MISO South — which includes Arkansas’s Zone 8, Zone 9 covering Louisiana and Texas and Mississippi’s Zone 10 ­— together have a 36,673-MW coincident peak forecast and a 34,081-MW planning reserve margin requirement.

Consumers Energy’s Jeff Beattie contended that data should not be combined for Michigan’s Zone 7, Iowa’s Zone 3 and Missouri’s Zone 5 because Consumers and DTE Energy are required to report their own load data to Michigan. He said the combined data is concealing trends that the company could otherwise identify and use.

“It’s putting us at a disadvantage,” Beattie said.

DTE’s Nick Griffin said he also supported more data transparency among zones.

RASC Chair Gary Mathis said the item would be taken up at the March meeting, when MISO plans to post more up-to-date values and host a discussion on the issue.

— Amanda Durish Cook

FERC Adjusts Maximum Fines for Inflation

In a final rule issued Jan. 9, FERC has increased its maximum civil penalties by 1.6% to reflect inflation.

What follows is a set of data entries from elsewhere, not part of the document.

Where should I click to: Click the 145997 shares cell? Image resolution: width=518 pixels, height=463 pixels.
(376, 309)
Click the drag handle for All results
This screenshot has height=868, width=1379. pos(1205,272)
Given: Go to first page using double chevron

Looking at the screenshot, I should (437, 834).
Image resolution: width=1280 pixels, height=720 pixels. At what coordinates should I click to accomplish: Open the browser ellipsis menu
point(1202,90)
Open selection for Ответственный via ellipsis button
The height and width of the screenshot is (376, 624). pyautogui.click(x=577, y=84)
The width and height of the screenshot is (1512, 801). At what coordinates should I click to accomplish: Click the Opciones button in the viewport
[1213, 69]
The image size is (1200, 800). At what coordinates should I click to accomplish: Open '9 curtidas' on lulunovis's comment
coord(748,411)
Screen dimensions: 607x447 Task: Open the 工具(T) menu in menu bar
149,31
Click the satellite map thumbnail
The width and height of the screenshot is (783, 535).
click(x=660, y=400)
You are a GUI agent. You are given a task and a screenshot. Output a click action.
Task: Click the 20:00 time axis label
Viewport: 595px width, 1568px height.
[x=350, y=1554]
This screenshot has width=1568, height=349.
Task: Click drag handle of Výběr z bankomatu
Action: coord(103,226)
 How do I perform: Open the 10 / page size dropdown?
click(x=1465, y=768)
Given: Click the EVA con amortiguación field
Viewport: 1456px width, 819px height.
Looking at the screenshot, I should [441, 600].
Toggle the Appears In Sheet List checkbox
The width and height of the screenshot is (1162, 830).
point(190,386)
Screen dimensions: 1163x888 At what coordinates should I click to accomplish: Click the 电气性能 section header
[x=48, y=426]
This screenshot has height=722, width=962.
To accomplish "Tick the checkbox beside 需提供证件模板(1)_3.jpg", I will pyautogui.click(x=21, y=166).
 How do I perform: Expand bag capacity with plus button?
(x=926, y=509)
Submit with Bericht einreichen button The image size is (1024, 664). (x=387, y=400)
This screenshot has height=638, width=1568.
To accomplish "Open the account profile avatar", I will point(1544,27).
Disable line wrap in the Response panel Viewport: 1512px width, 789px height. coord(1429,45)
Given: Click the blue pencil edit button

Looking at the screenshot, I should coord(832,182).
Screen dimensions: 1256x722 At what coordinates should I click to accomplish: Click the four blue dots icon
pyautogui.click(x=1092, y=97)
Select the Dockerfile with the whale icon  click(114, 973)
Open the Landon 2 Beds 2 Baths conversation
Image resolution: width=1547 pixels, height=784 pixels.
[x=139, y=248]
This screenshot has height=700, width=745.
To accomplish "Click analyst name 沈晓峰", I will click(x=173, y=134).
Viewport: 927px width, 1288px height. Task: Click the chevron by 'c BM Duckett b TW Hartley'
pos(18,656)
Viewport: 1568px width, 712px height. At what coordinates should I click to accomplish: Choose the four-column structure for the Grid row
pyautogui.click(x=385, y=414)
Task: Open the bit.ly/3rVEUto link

ferc federal power actThe rule revised commission fines for violations of FERC-jurisdictional statutes, rules and orders imposed under the Federal Power Act, the Interstate Commerce Act, the Natural Gas Act and the Natural Gas Policy Act of 1978. FERC is required to make the annual update under the Federal Civil Penalties Inflation Adjustment Act Improvements Act of 2015 (RM17-9).

Inflation was calculated using the U.S. Department of Labor’s Consumer Price Index for all urban consumers, comparing October 2016 figures with those from October 2015.

The new set of maximum fines range from $1,270 per offense, per day for violating the Interstate Commerce Act to $1,213,503 per violation, per day for violating sections of the Federal Power Act, the Natural Gas Act or the Natural Gas Policy Act.

The rule becomes effective upon publication in the Federal Register. FERC submitted the rule to the Senate, House of Representatives and Government Accountability Office and posted it without notice and comment period because it did not exercise discretion over the inflation calculation.

ERCOT Sets New Winter Demand Record

ERCOT rang in the new year by breaking an 18-day-old record for winter electricity demand six times within 14 hours, thanks to an early-January Arctic front that brought sub-freezing temperatures to Central Texas.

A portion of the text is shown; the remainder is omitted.